Start of Block
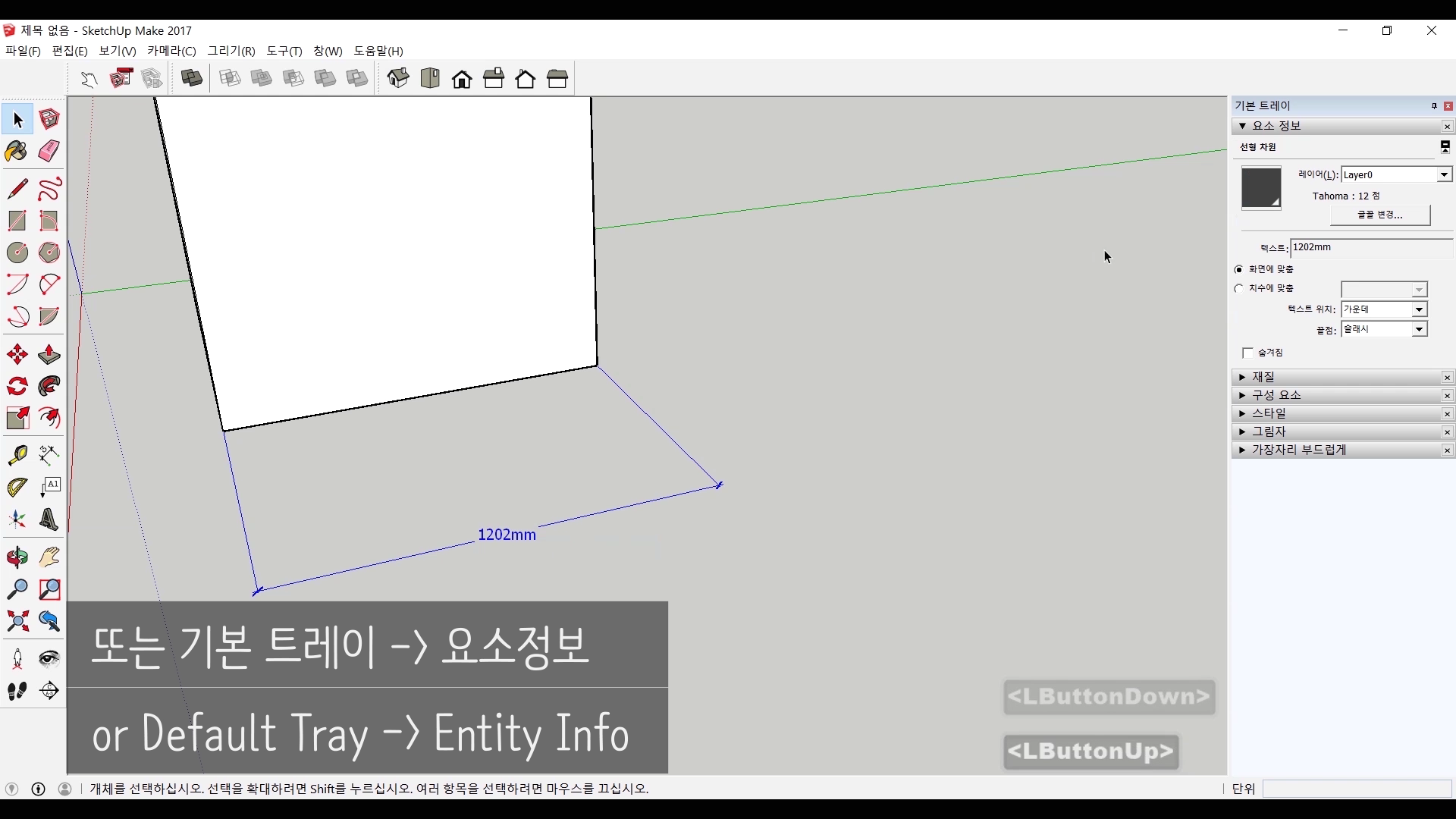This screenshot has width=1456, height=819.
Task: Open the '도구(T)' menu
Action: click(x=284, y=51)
End of Block
Start of Block
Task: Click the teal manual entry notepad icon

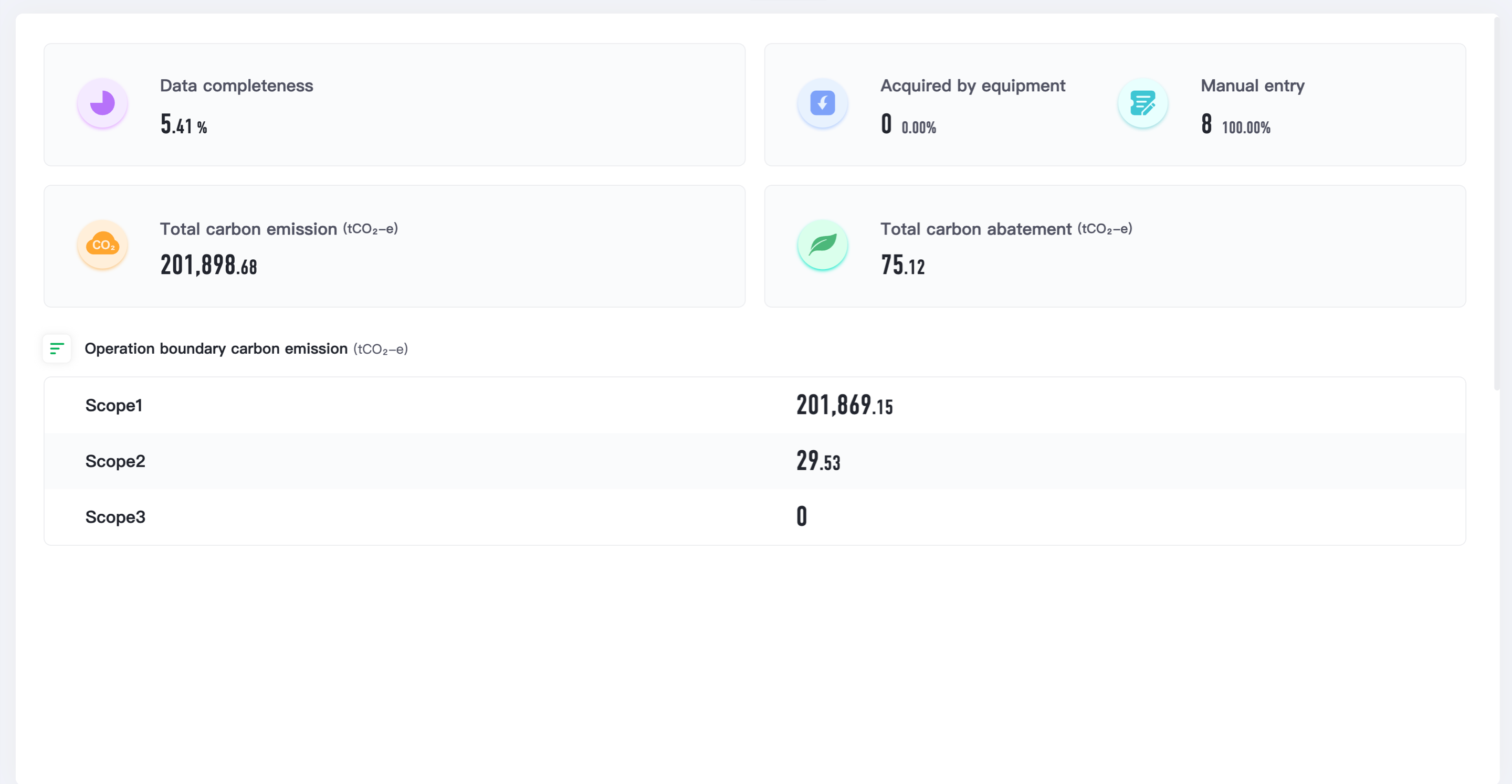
End of Block
Start of Block
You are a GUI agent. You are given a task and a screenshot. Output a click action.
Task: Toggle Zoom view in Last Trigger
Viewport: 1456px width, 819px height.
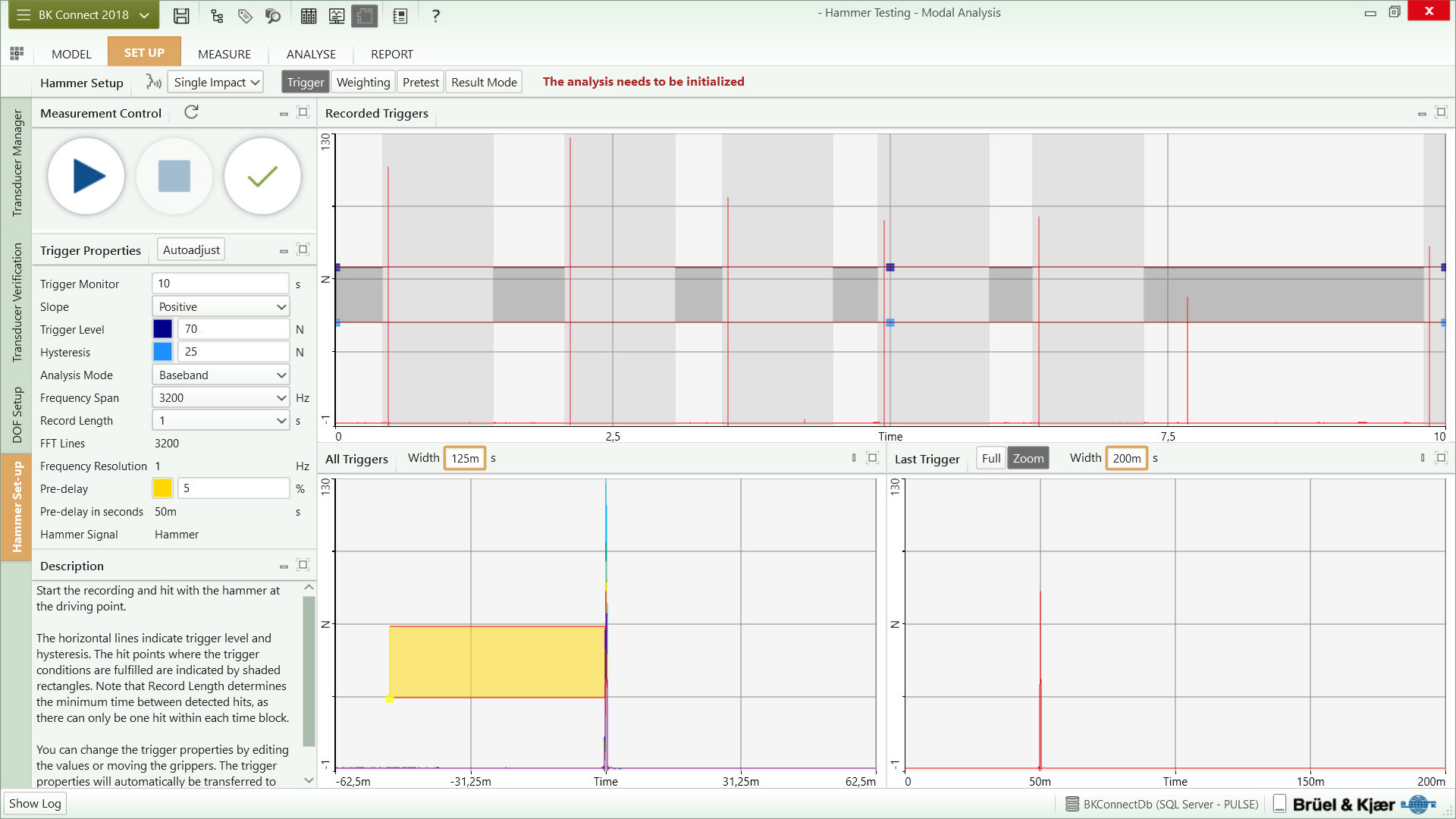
End of Block
ABOUT THIS EXERCISE: Print again the lines of the entries above that fall between the line holding "You are a GUI" and the line holding "Viewport: 1456px width, 819px height.", inclusive, exactly as they stand.

ANSWER SPACE:
You are a GUI agent. You are given a task and a screenshot. Output a click action.
Task: Toggle Zoom view in Last Trigger
Viewport: 1456px width, 819px height.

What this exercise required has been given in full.